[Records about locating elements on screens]
————

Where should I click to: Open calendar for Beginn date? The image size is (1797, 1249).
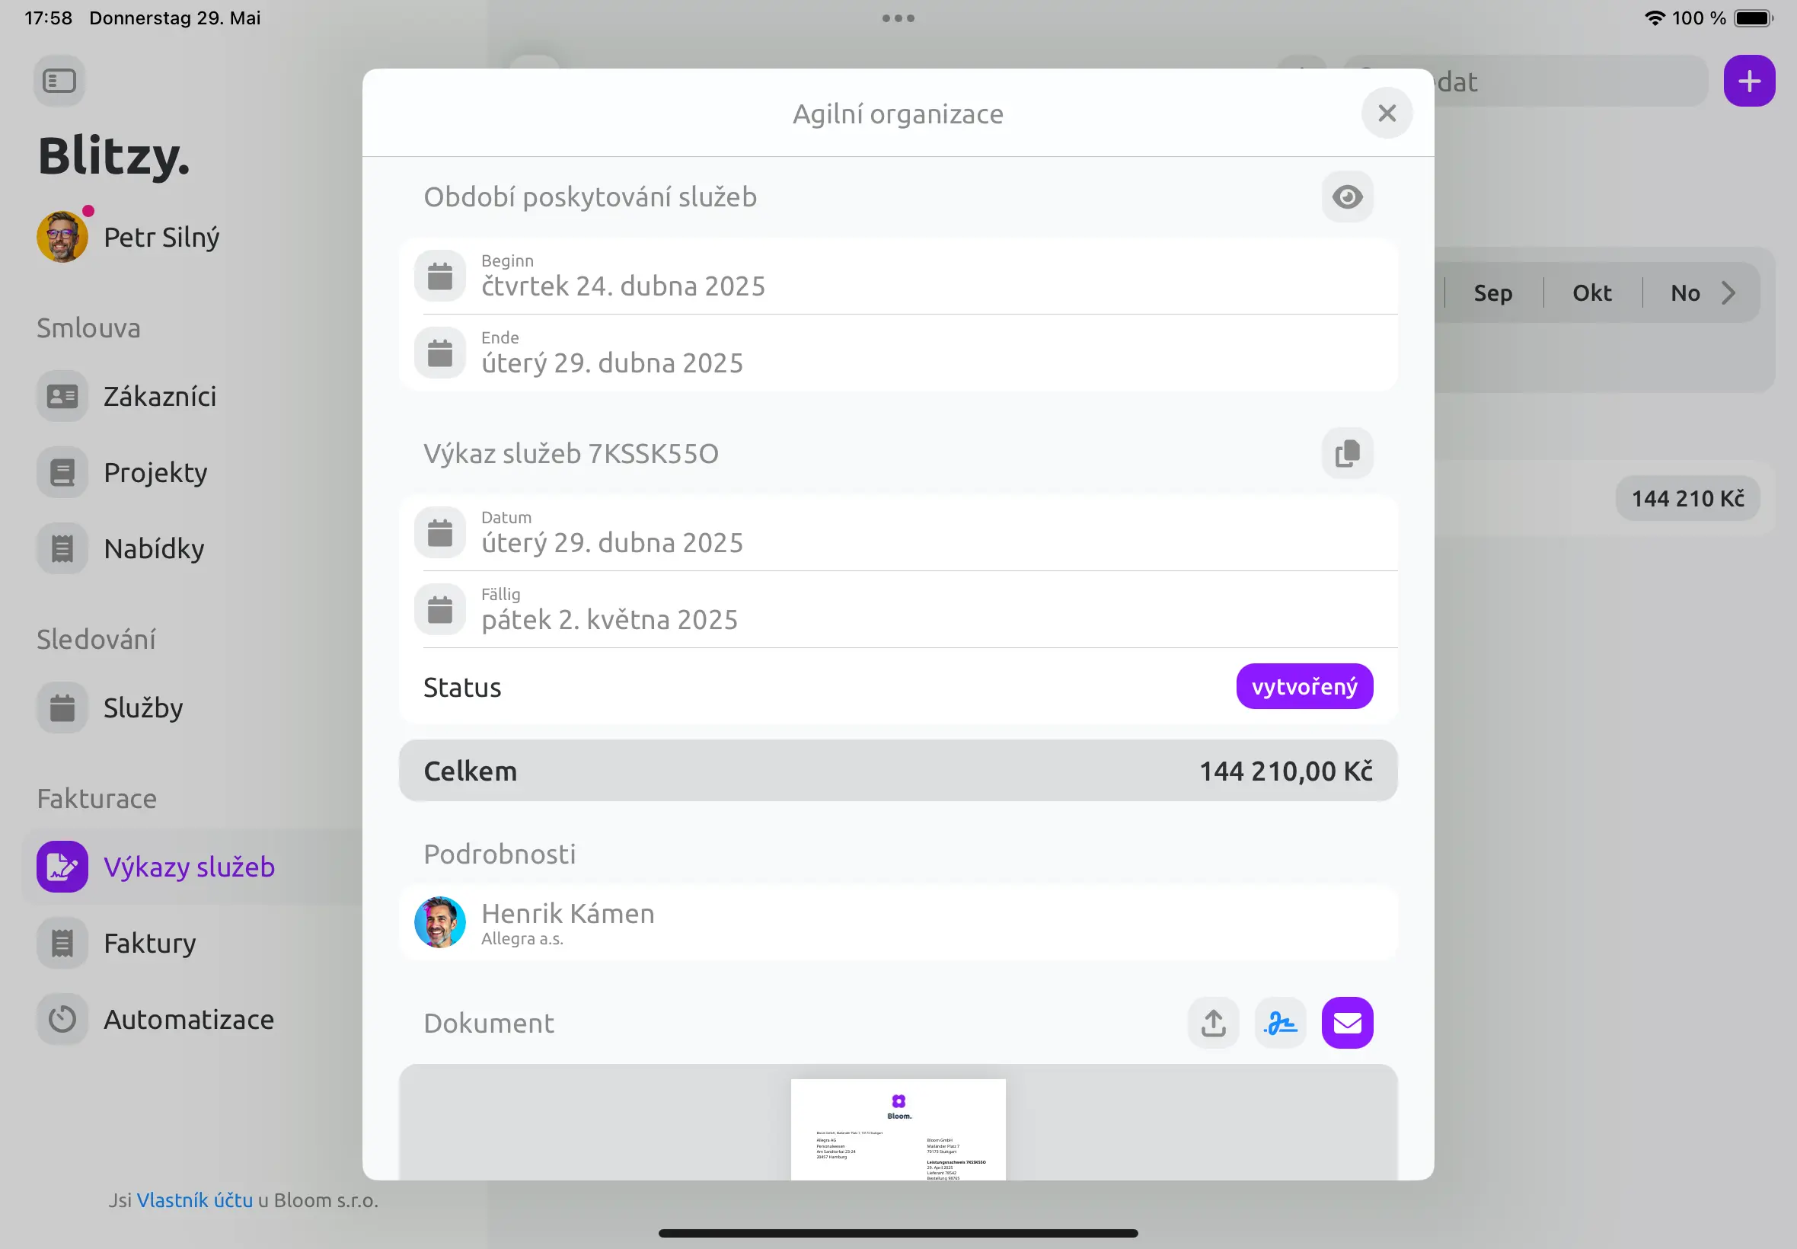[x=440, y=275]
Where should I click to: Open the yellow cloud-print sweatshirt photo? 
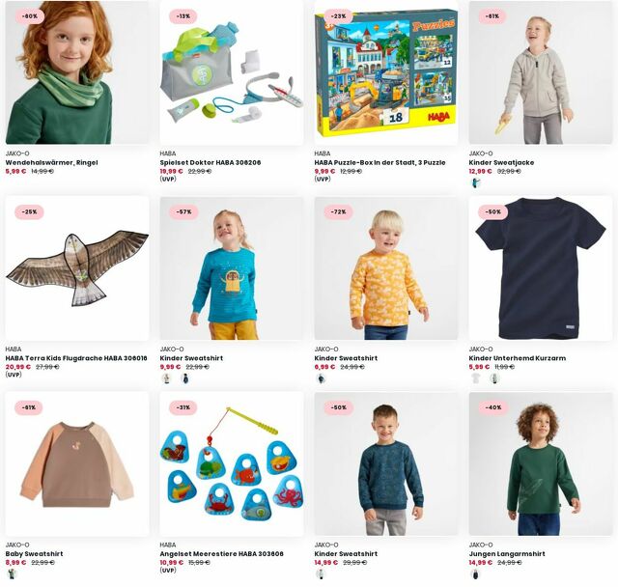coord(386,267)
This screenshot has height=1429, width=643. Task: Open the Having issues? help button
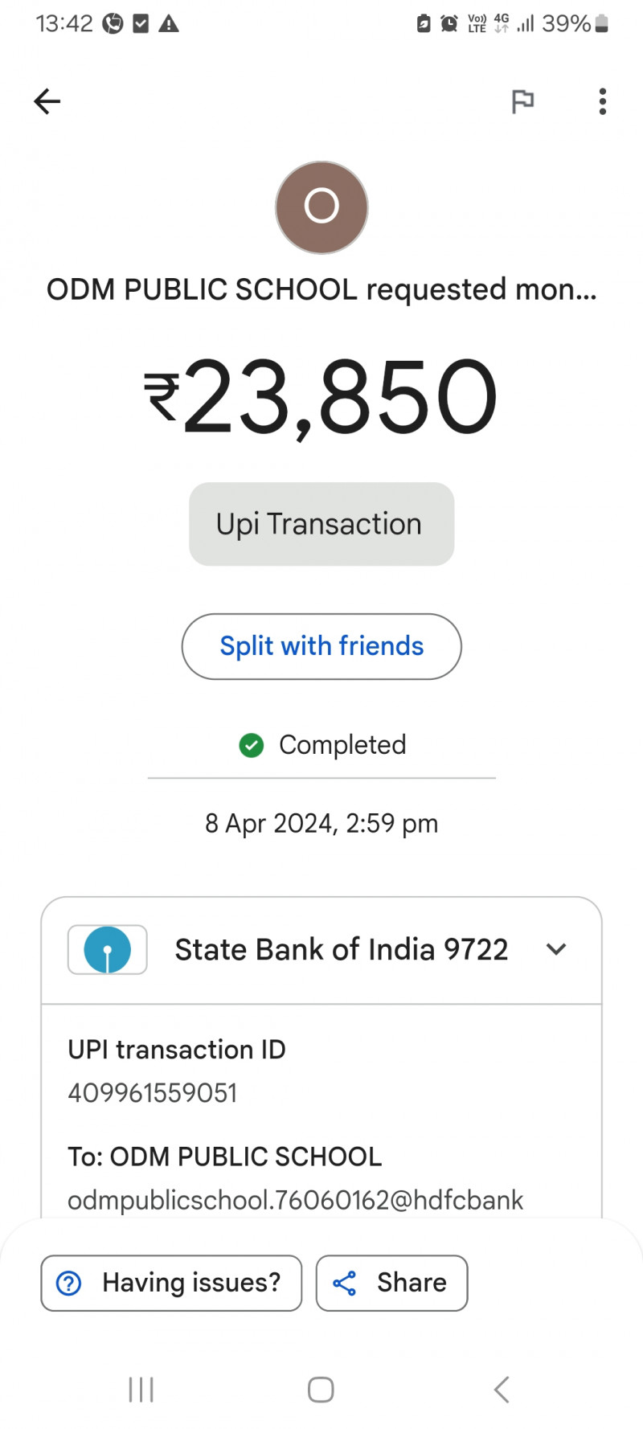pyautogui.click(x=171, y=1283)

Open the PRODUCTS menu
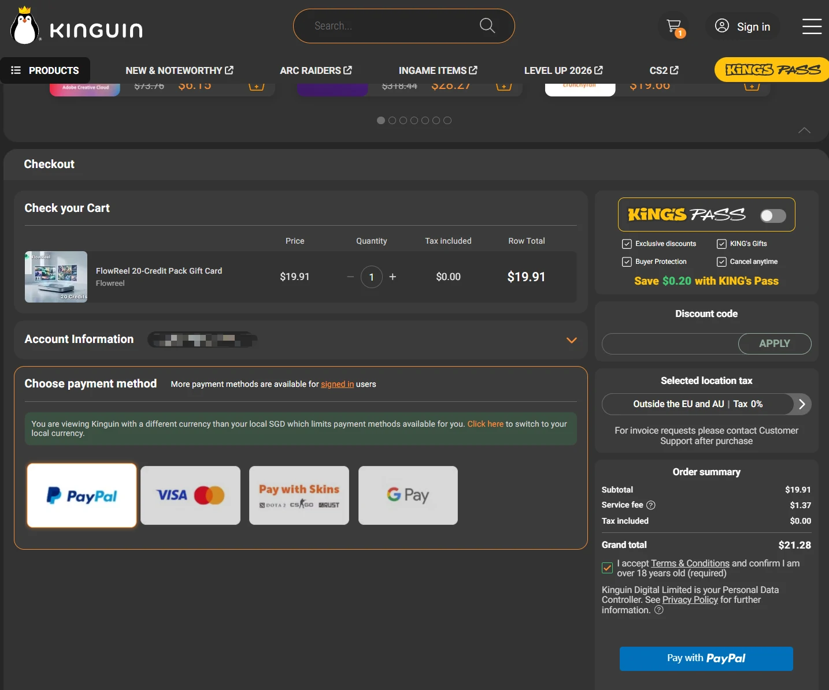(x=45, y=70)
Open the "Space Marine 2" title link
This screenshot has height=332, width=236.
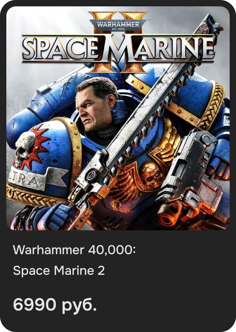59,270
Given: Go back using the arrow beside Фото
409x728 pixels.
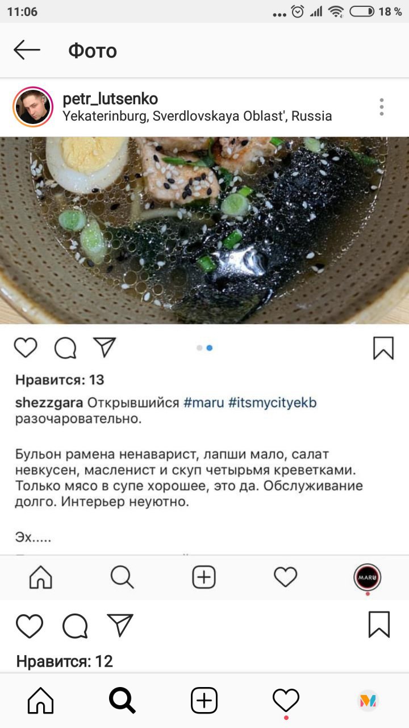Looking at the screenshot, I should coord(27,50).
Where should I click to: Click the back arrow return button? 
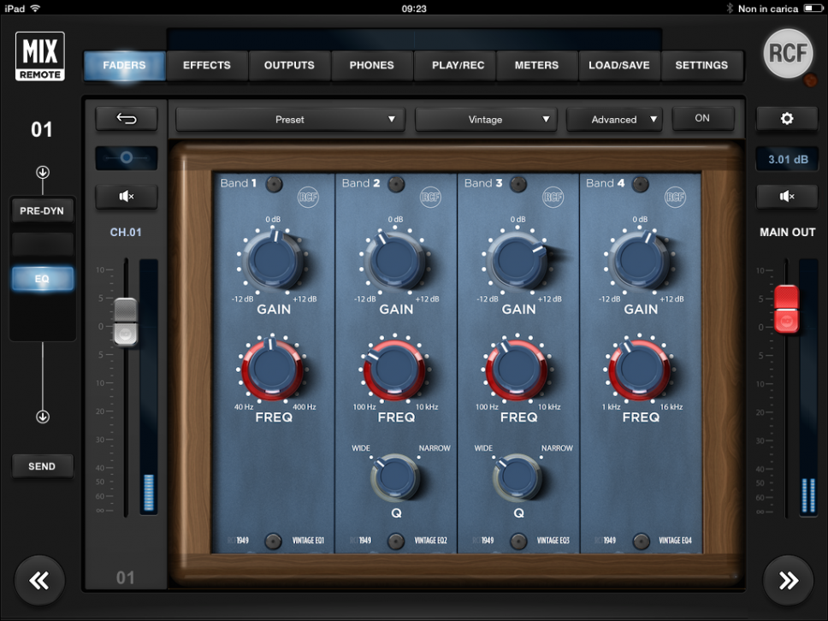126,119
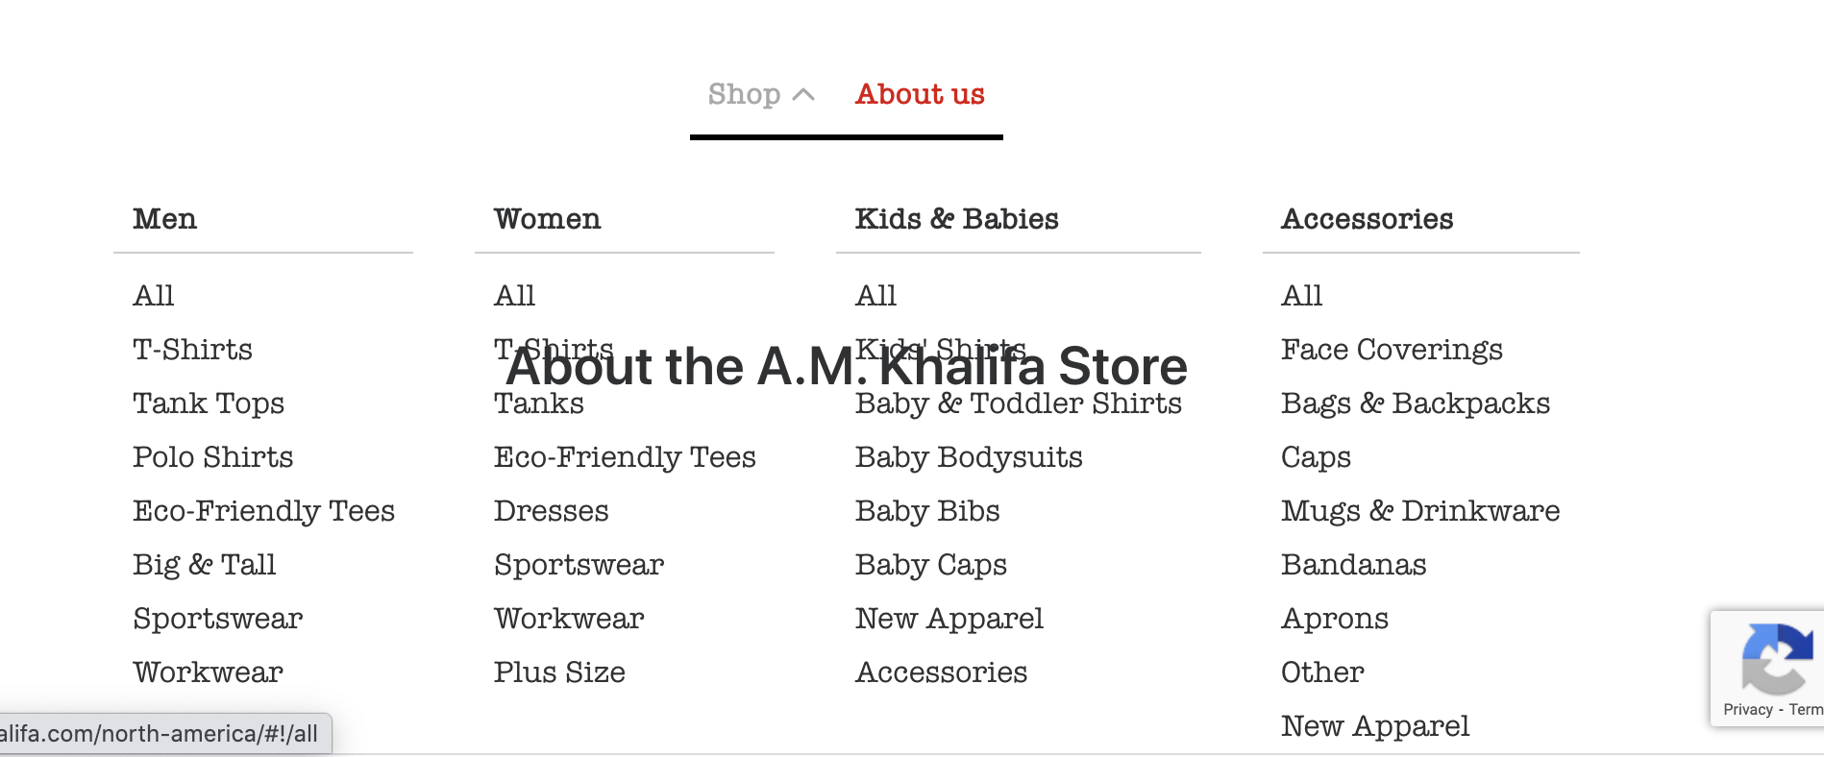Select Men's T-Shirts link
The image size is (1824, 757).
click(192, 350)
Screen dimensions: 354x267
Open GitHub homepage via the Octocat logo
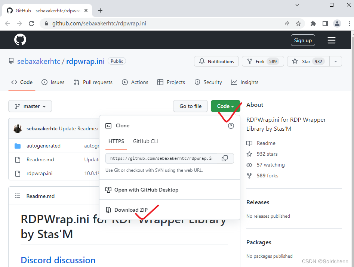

————

> GOAL OF THE EXERCISE
Can you transcribe every line of the records above word for word, leaving the pictures out?

> OUTPUT FOR THIS EXERCISE
Where should I click to: Open calendar for Beginn date? The image size is (1797, 1249).
[x=440, y=275]
Where should I click to: Open the yellow cloud-print sweatshirt photo? 
coord(386,267)
This screenshot has height=1429, width=643. Task: Open the Having issues? help button
pyautogui.click(x=171, y=1283)

Open the PRODUCTS menu
(x=45, y=70)
Open the "Space Marine 2" title link
This screenshot has height=332, width=236.
59,270
Given: Go back using the arrow beside Фото
409x728 pixels.
Looking at the screenshot, I should coord(27,50).
Where should I click to: Click the back arrow return button? 
126,119
Select Men's T-Shirts link
The image size is (1824, 757).
click(192, 350)
Screen dimensions: 354x267
Open GitHub homepage via the Octocat logo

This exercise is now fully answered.